NetOne has recorded a profit of $10,2 million with a revenue increase of $119,2 million indicating a 13% growth from the previous year.
Speaking during their 3rd Annual General Meeting held in Harare, the Chief Executive Officer of the state-owned enterprise NetOne, Mr. Lazarus Muchenje posited that the company was on a growth trajectory, finally moving away from the loss-making position.
NetOne , TelOne and Powertel are all listed parastatals to go under the hammer, on partial privatization, as the government had tagged them loss-making entities, but it seems they are all on a recovery trajectory, changing their net worth.

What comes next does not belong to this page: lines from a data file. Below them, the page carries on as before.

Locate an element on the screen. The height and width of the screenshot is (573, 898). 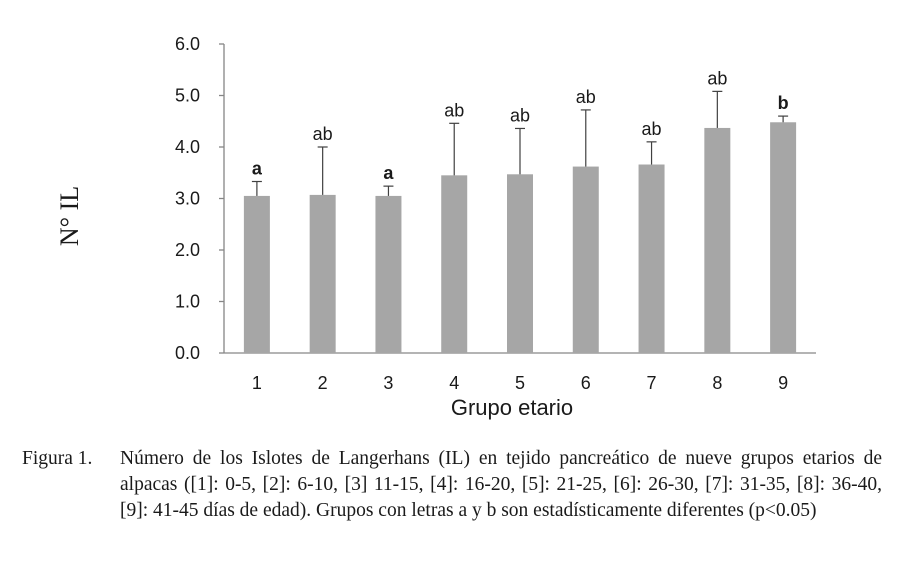
y-axis-title: N° IL is located at coordinates (70, 216).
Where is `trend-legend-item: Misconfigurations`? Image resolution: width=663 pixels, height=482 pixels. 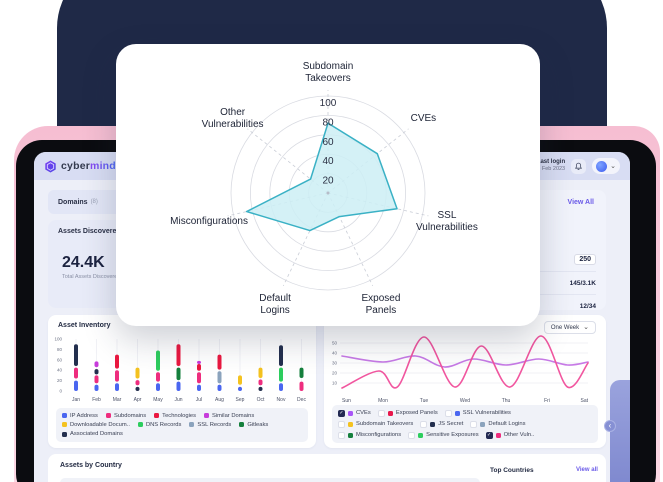 trend-legend-item: Misconfigurations is located at coordinates (370, 435).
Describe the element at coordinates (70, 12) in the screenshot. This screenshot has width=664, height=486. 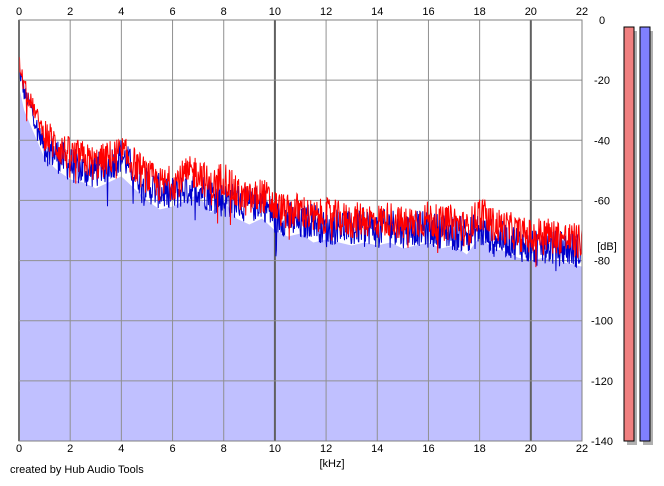
I see `x-tick-label-top: 2` at that location.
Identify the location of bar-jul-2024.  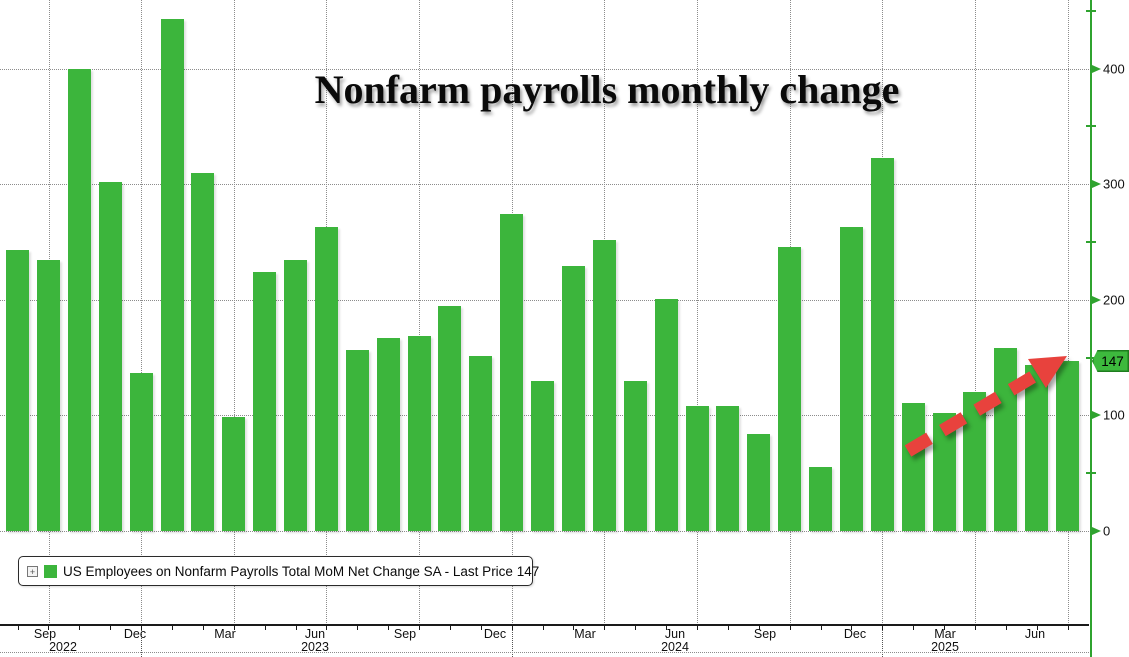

Muchenje’s strategy dubbed Back to Basics” must be reaping rewards for the company as they stir the ship back to profitability, amidst legacy debts and bureaucratic processes, slowing down the company operations.
The strategy focuses on four key elements: quality network, quality distribution, quality contact centre and a quality balance sheet. There has been an increase in the demand for NetOne products and this is due to the enhanced network provision.

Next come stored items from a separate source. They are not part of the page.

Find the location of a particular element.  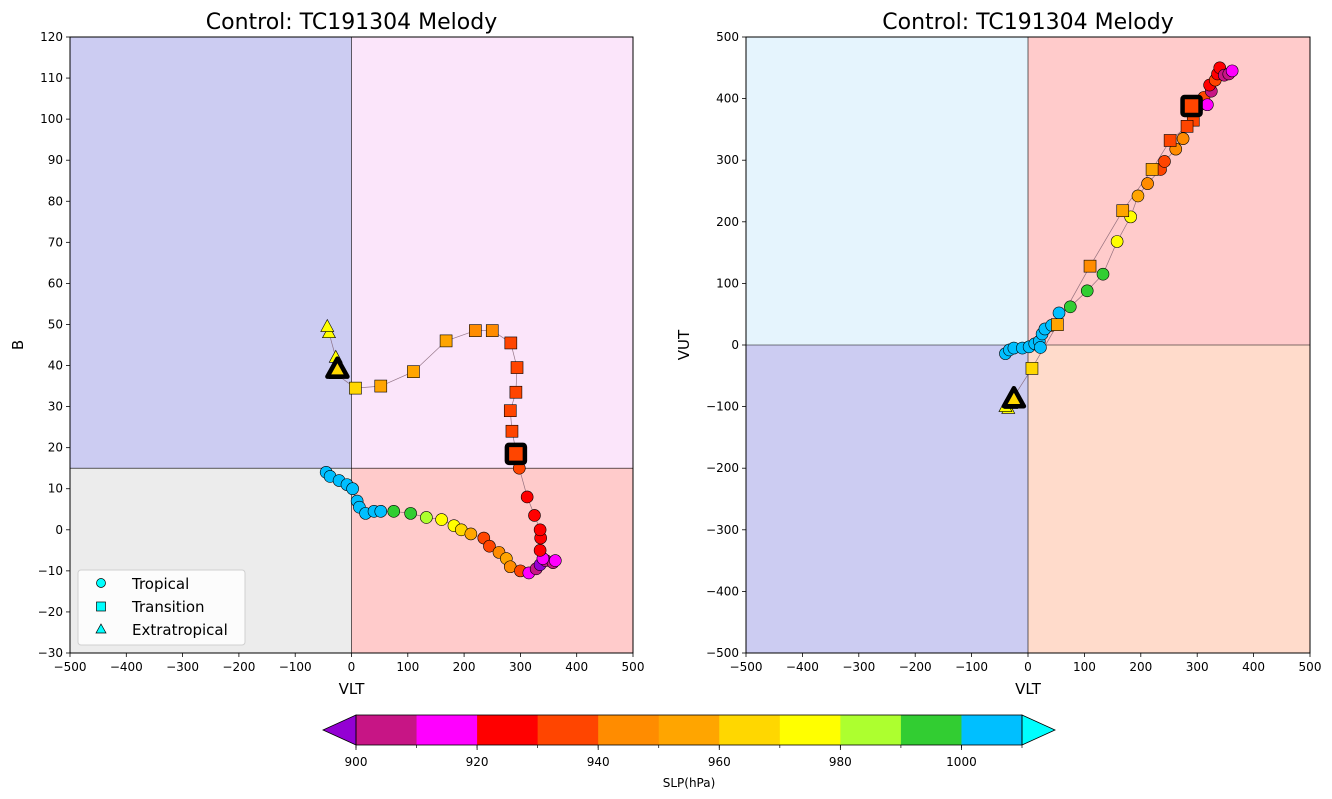

x-tick-label: 200 is located at coordinates (1140, 667).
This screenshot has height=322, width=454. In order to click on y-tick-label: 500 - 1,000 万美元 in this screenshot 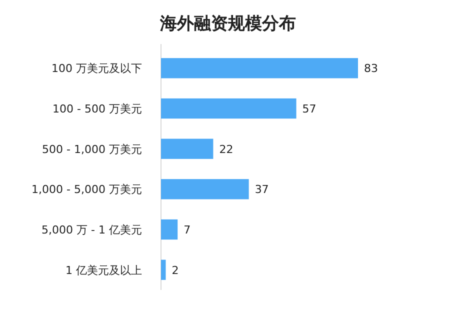, I will do `click(92, 149)`.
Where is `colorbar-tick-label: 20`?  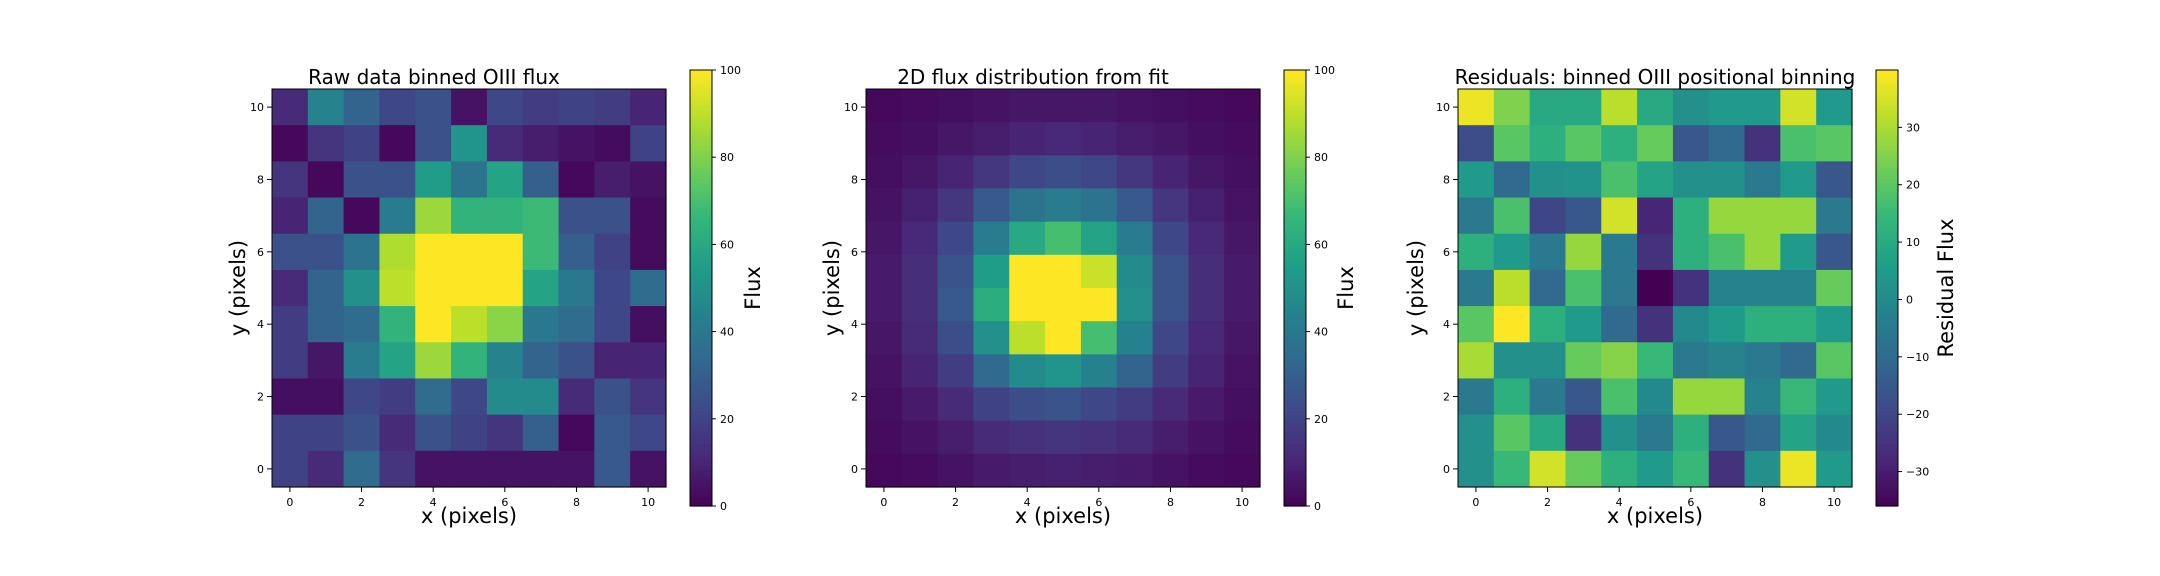
colorbar-tick-label: 20 is located at coordinates (1913, 186).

In his statement of address, Lazarus Muchenje said, ”The year commenced with a focus on narrowing the liquidity gap, I am pleased to report that the company has made strides in doing so with a major milestone being the reduction of negative working capital by 74% from $228,6 million to $59,4 million over the year ended 31 December 2018.”

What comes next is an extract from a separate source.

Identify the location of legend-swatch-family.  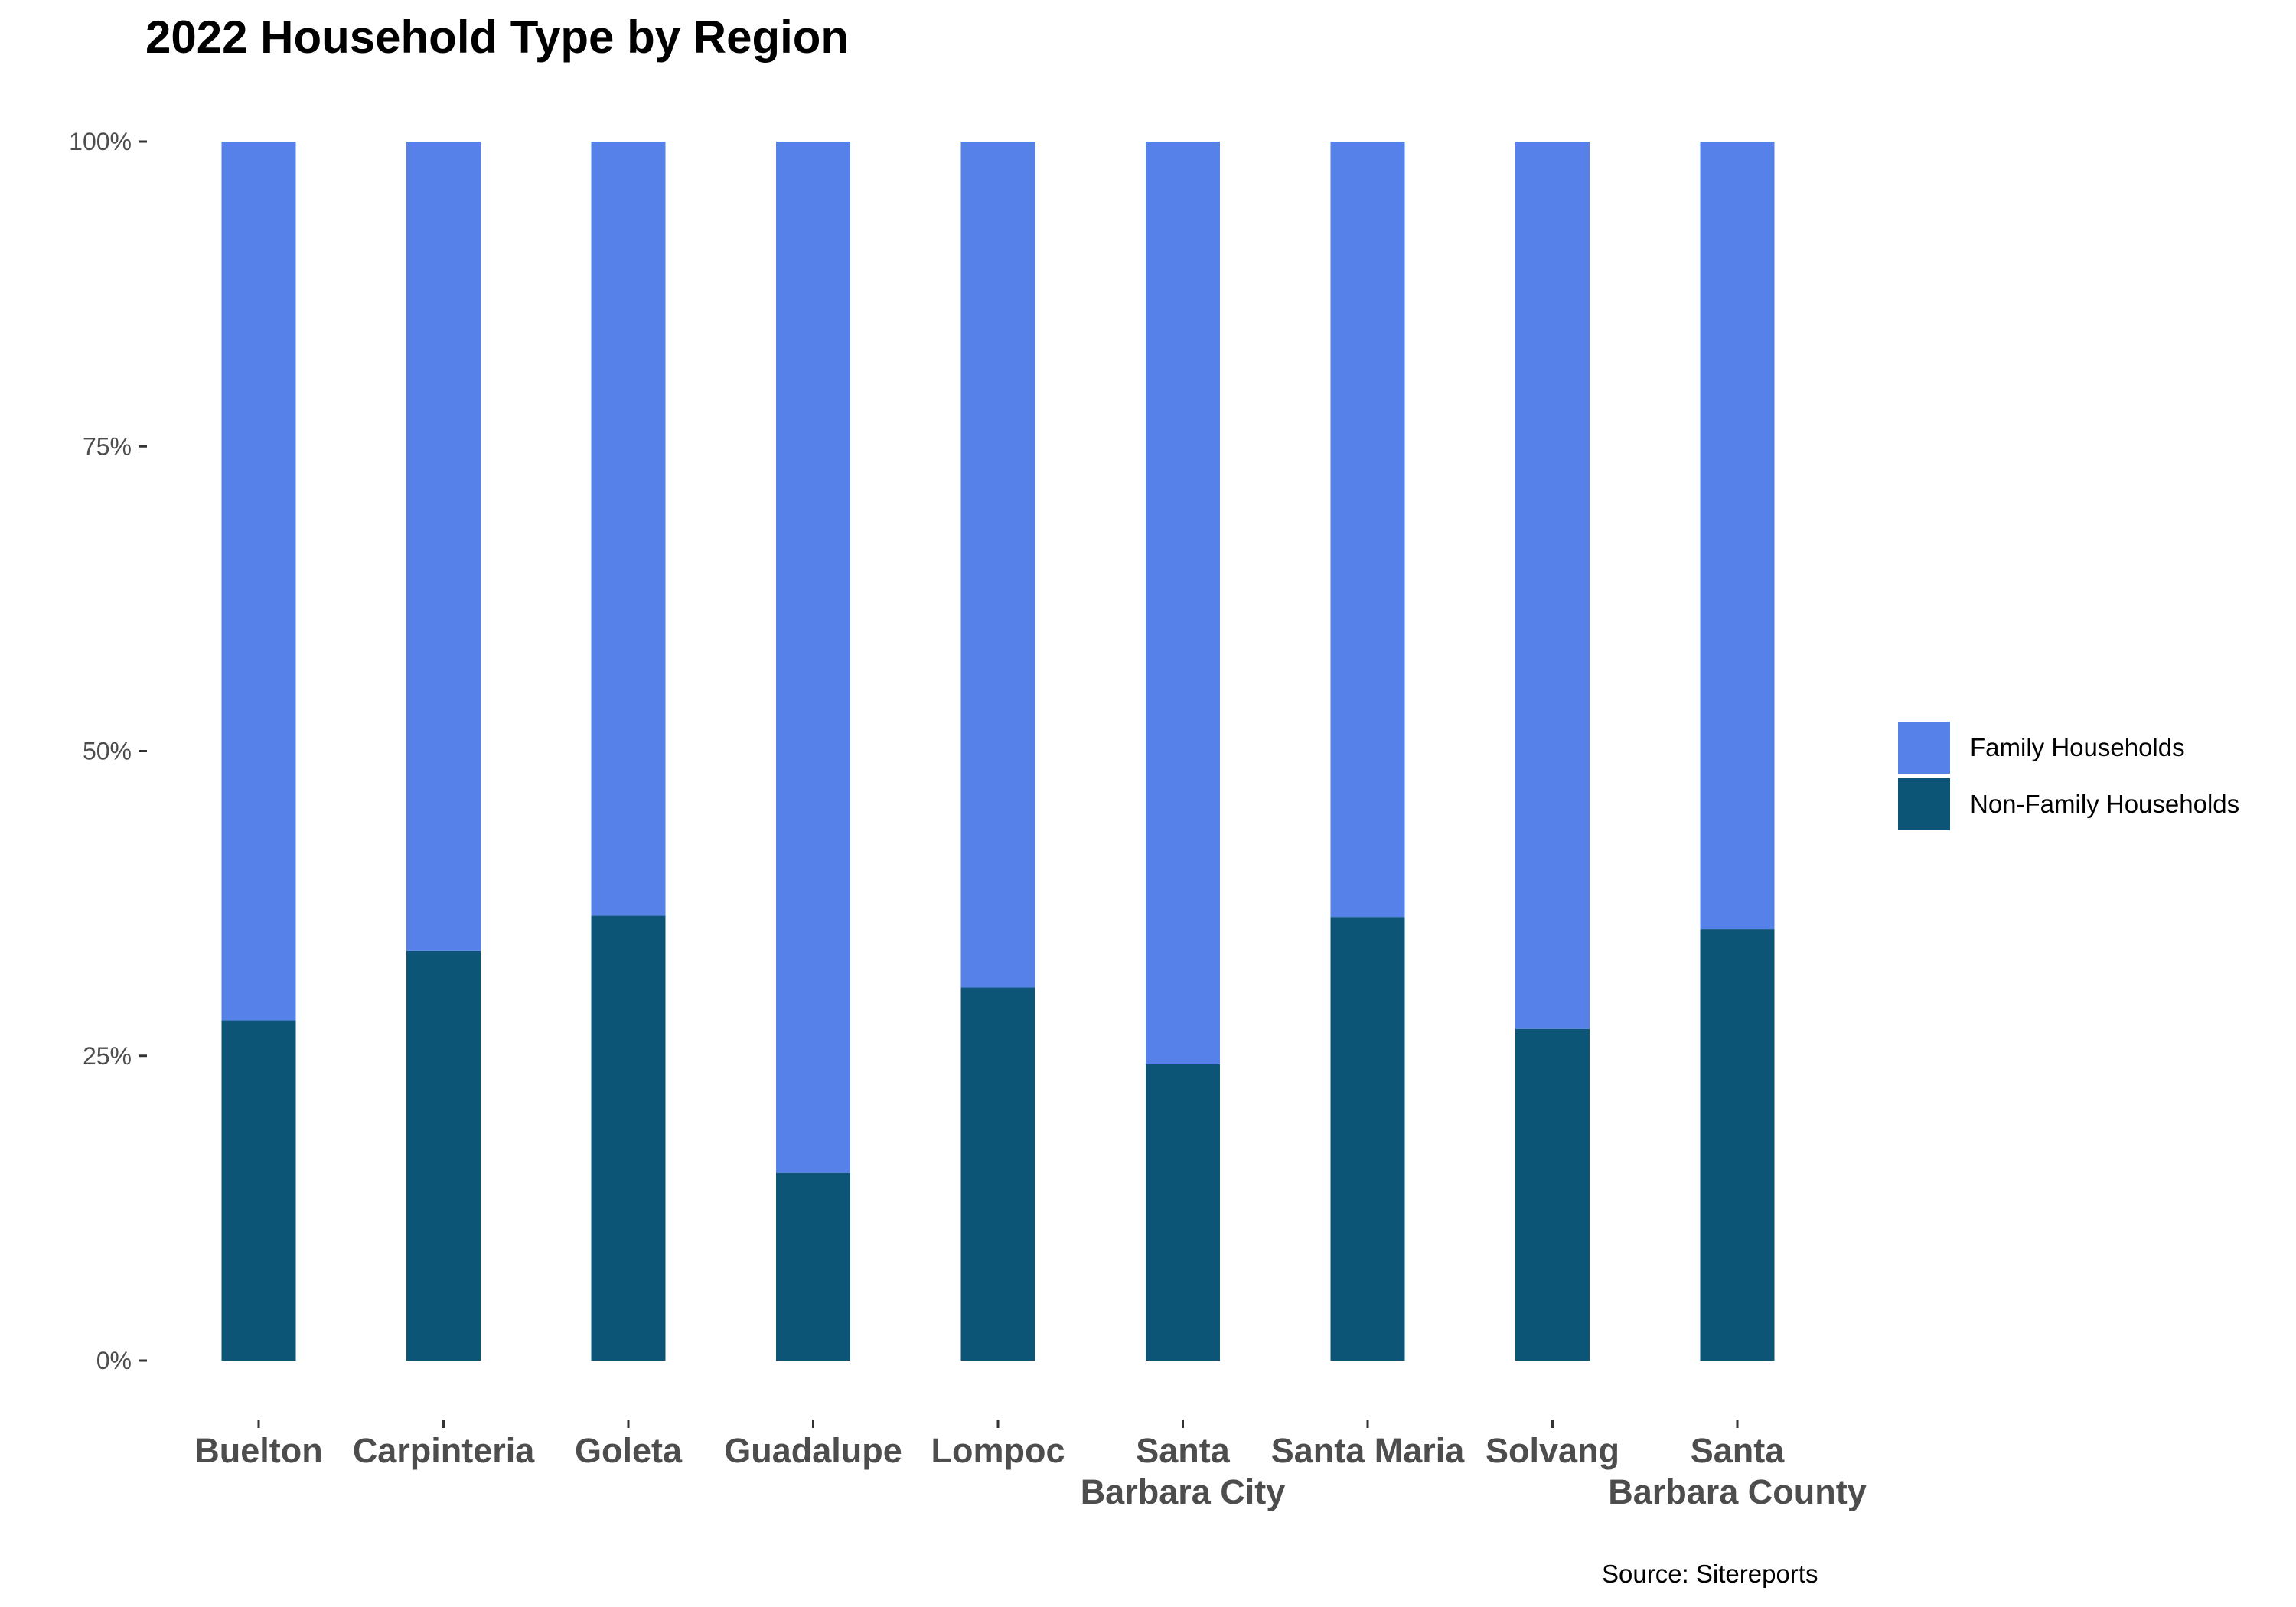
(1924, 748).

The CEO’s vision to eliminate NetOne’s liquidity gap by the end of the 2019 financial year is proving to be a fruitful effort as the negative working capital is currently on $39 million and this is according to his statement during a media briefing conference.
”As a Board, we seek to create an enabling environment for the transformation of the business into a profitable tech-pioneering company. The growth in revenue was driven by 15% growth in subscribers coupled by re-engineering of our service offerings”, remarked the NetOne Board Chairman Mr James Mutizwa.